A Dutch floating solar project’s shadow has been affecting the water and vital algae.
Harnessing the power of the sun has been key to the global transition away from polluting fossil fuels.
When installation space on land became limited, creating floatable designs seemed like the next natural step in green energy.
But then the water began changing color, raising the question: Will it affect other floating plants in the future?
How solar power triggered a land rush
Many years ago, tapping sunlight for electricity was seen as a niche technology.
Solar panels were expensive to manufacture and accessible to a limited market that could afford them.
However, the climate crisis made it clear that the world had to make a change sooner rather than later.

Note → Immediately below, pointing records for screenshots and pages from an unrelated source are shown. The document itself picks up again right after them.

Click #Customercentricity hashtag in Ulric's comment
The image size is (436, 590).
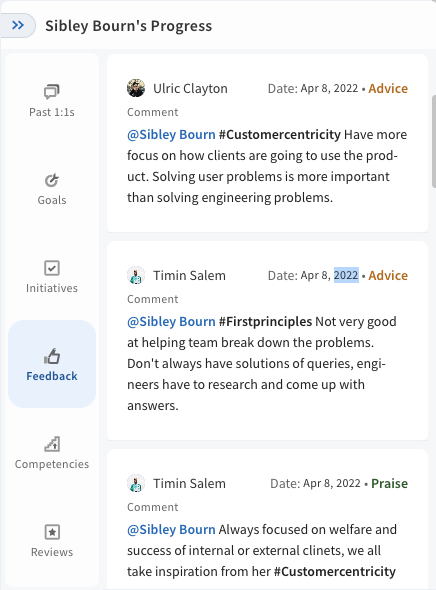(x=280, y=134)
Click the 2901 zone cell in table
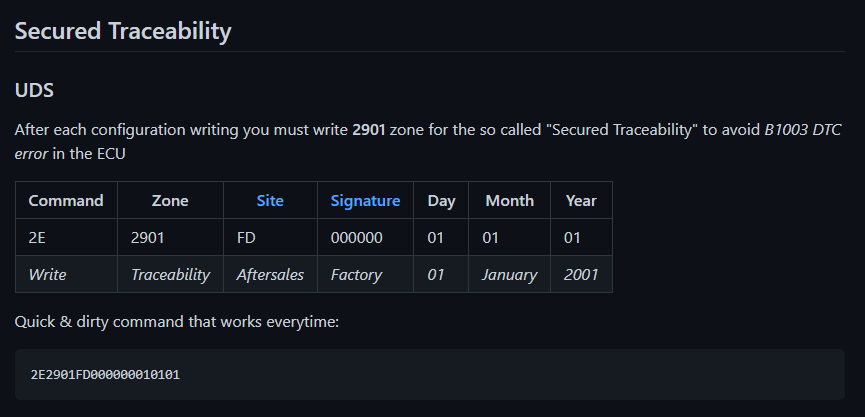The width and height of the screenshot is (865, 417). pos(170,237)
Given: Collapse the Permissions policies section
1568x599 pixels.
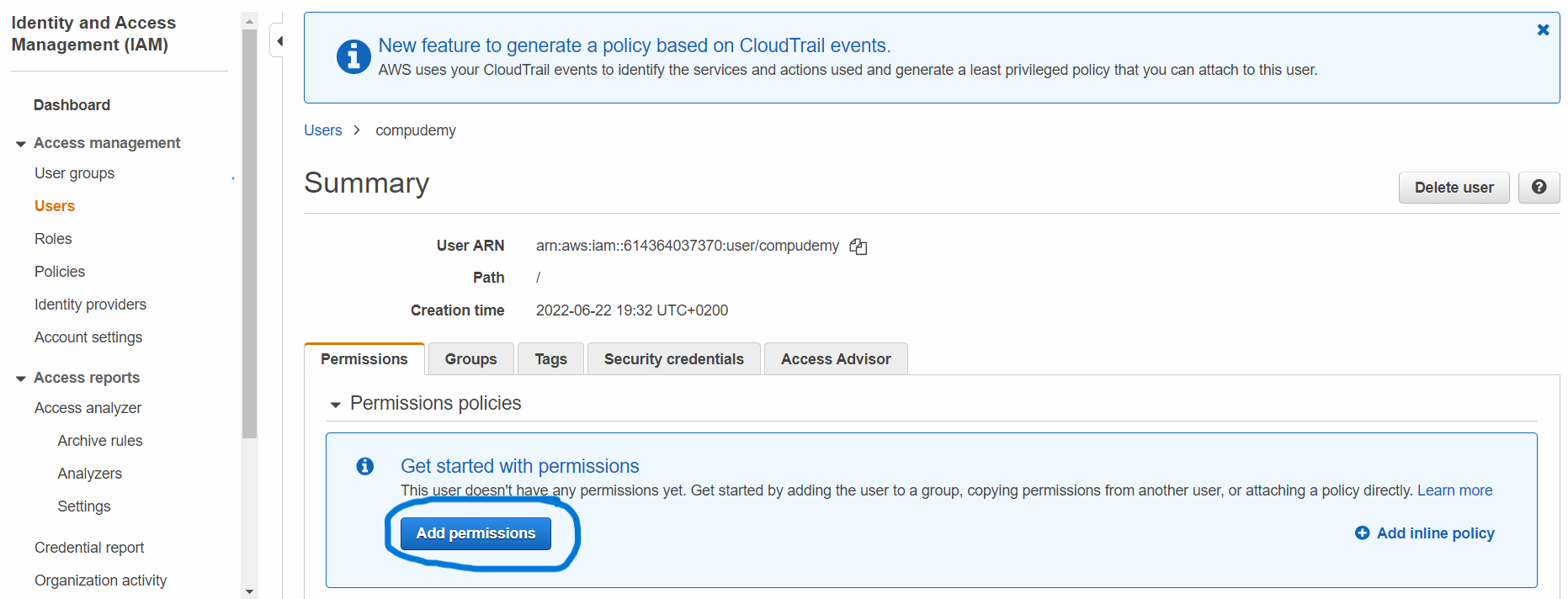Looking at the screenshot, I should [336, 405].
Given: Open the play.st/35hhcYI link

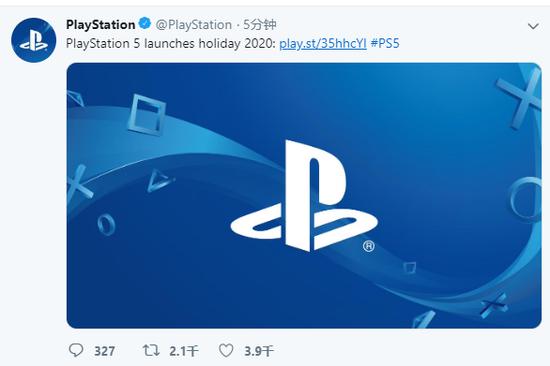Looking at the screenshot, I should (x=323, y=44).
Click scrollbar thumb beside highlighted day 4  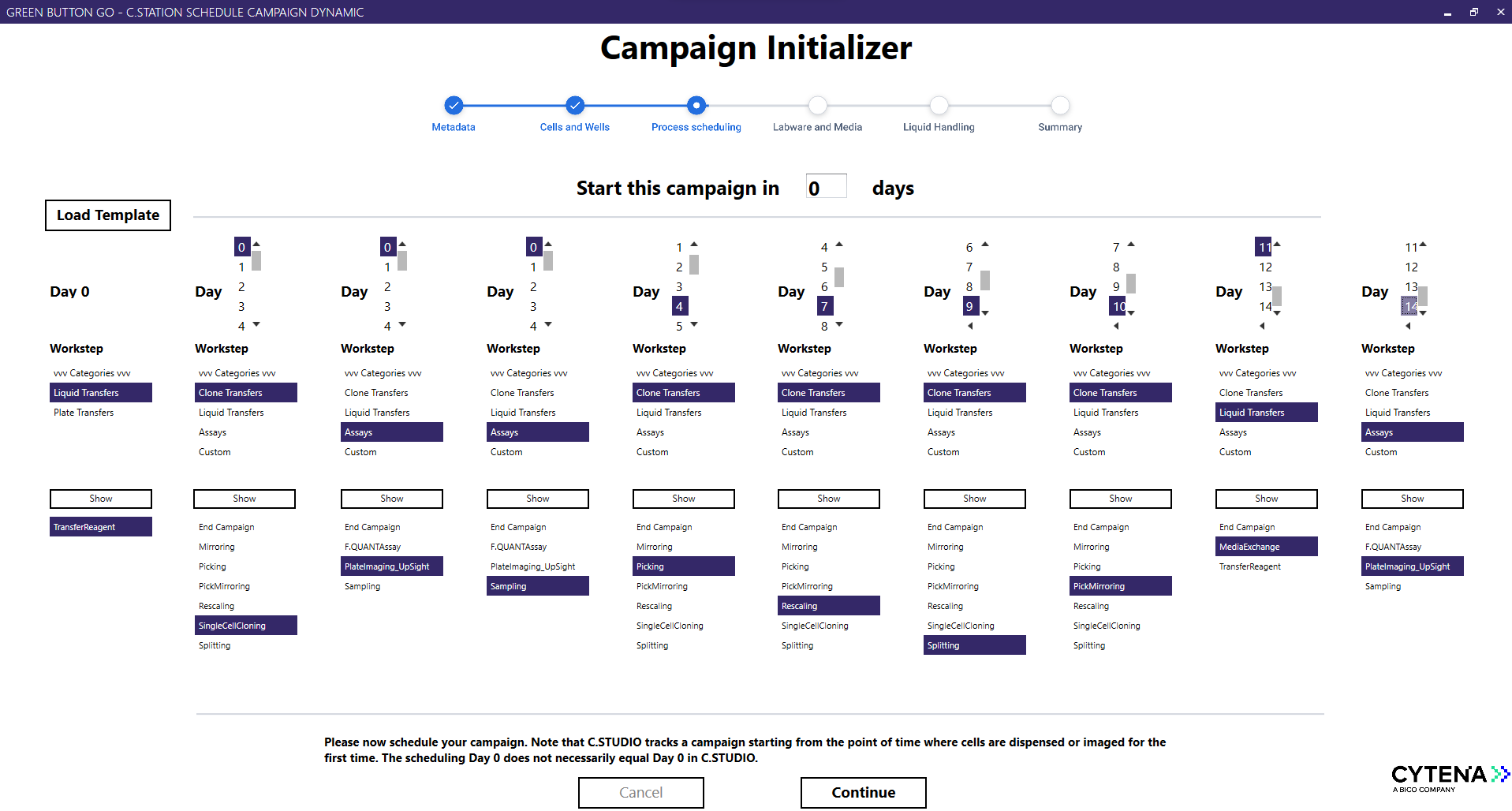[x=694, y=264]
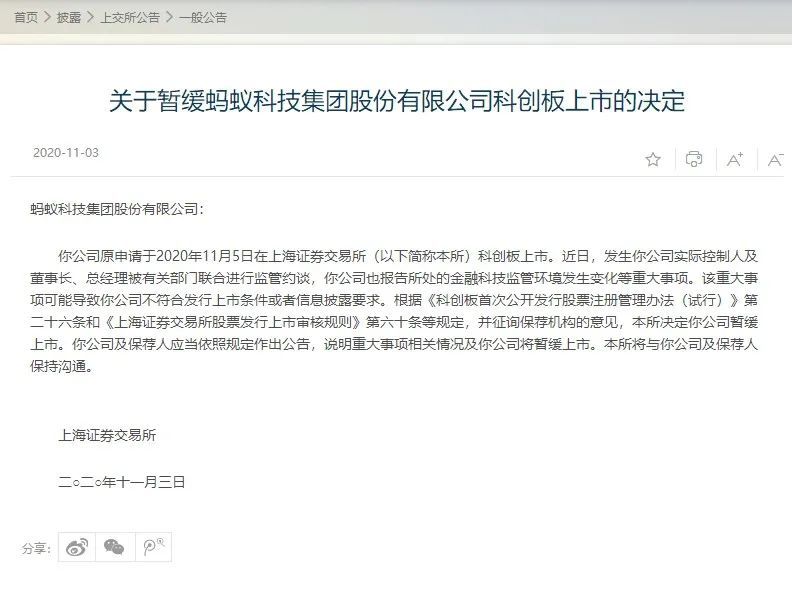Click the chevron after 披露

tap(90, 17)
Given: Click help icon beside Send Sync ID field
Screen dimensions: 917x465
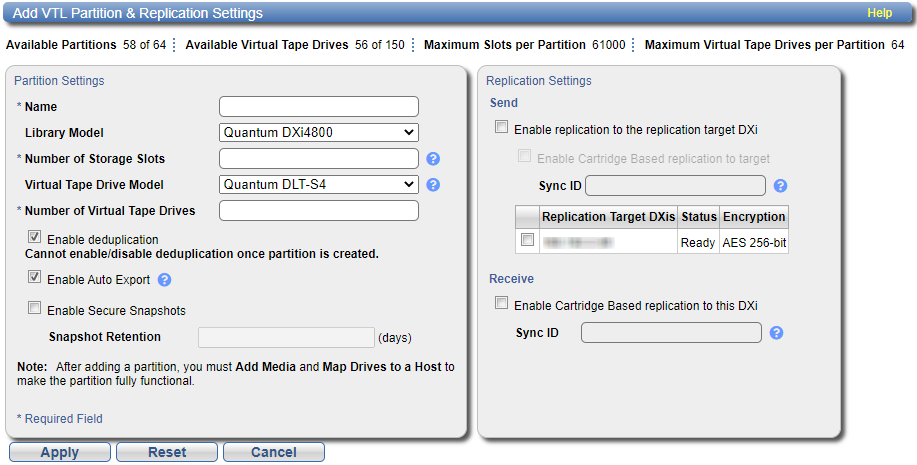Looking at the screenshot, I should click(781, 186).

These days, solar technology is more affordable than new fossil fuel and nuclear power plants. This was due to technical advancements and massive production scale.
By the end of 2024, solar energy was the fastest-growing electricity source in the world.
In that year alone, solar expansion increased by 32% compared to the year before.
Unfortunately, the race toward “Net Zero” and rapid installation soon faced a physical constraint, namely, space.
For many densely populated regions, land is a precious asset not easily given up for utility-scale solar farms.
Local opposition and zoning restrictions also tightened, forcing engineers to look elsewhere.
The move toward the blue horizon
In the latest innovation to overcome the land-use dilemma while ensuring stable power, “floatovoltaics” (FPV) was born.
Soon, nations realized that placing solar arrays on man-made bodies of water was the way forward to generating clean electricity. Irrigation ponds, lakes, and industrial basins soon became the permanent homes of FPV.
Beyond addressing the land competition issue, floating solar also offered other immediate benefits.
On land, the panels tend to overheat, which decreases efficiency and output. Floating plants benefit from the cooling effect of water and also reduce water evaporation, which is essential in drought-stricken areas.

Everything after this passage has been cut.